#### [INPUT]
----

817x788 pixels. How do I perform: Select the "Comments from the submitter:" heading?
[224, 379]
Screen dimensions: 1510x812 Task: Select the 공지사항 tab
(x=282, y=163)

----

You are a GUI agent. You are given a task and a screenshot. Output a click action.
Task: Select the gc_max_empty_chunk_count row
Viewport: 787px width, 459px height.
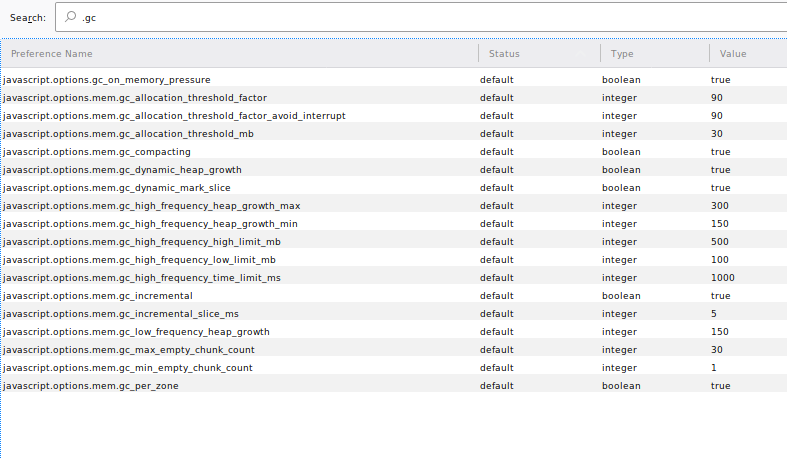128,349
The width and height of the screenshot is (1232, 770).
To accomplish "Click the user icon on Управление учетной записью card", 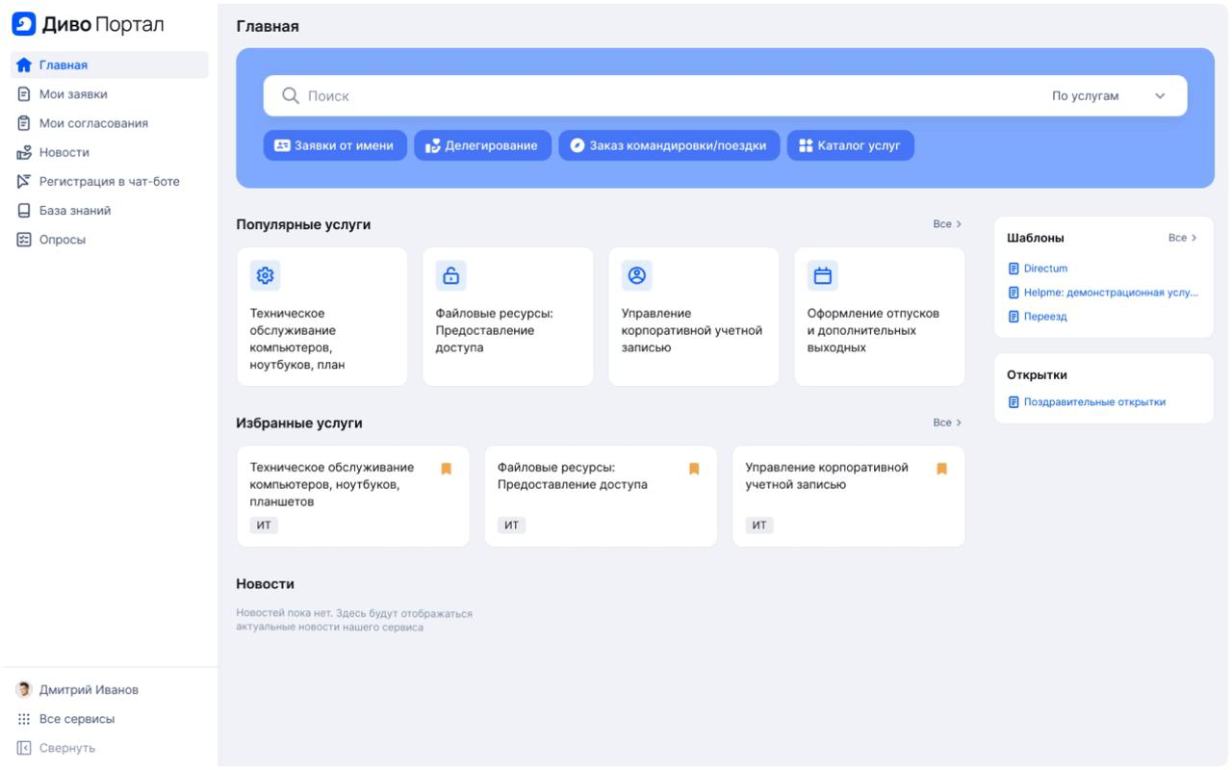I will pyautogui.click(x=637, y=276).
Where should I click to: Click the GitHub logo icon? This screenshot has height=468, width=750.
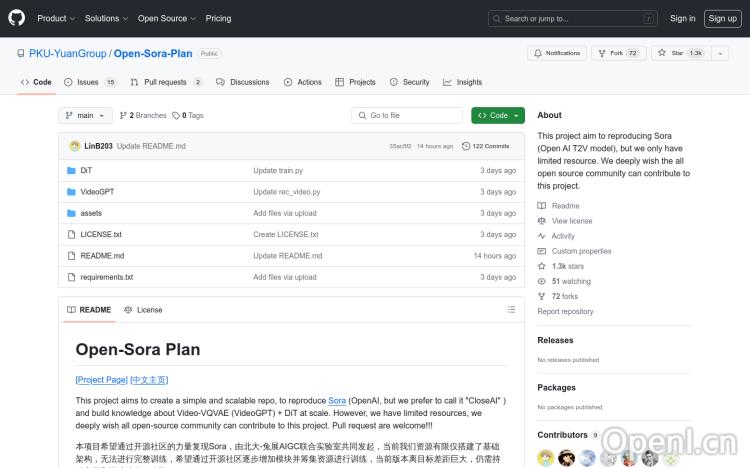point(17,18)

----

#### [DIRECTIONS]
Transcribe, word for word, the lines of the listing above from the one that contains "You are a GUI" through the one that contains "The width and", keeping both ends and dropping the pictures.

#### [OUTPUT OF THE EXERCISE]
You are a GUI agent. You are given a task and a screenshot. Output a click action.
Task: Select the gc_max_empty_chunk_count row
Viewport: 787px width, 459px height.
128,349
The width and height of the screenshot is (1232, 770).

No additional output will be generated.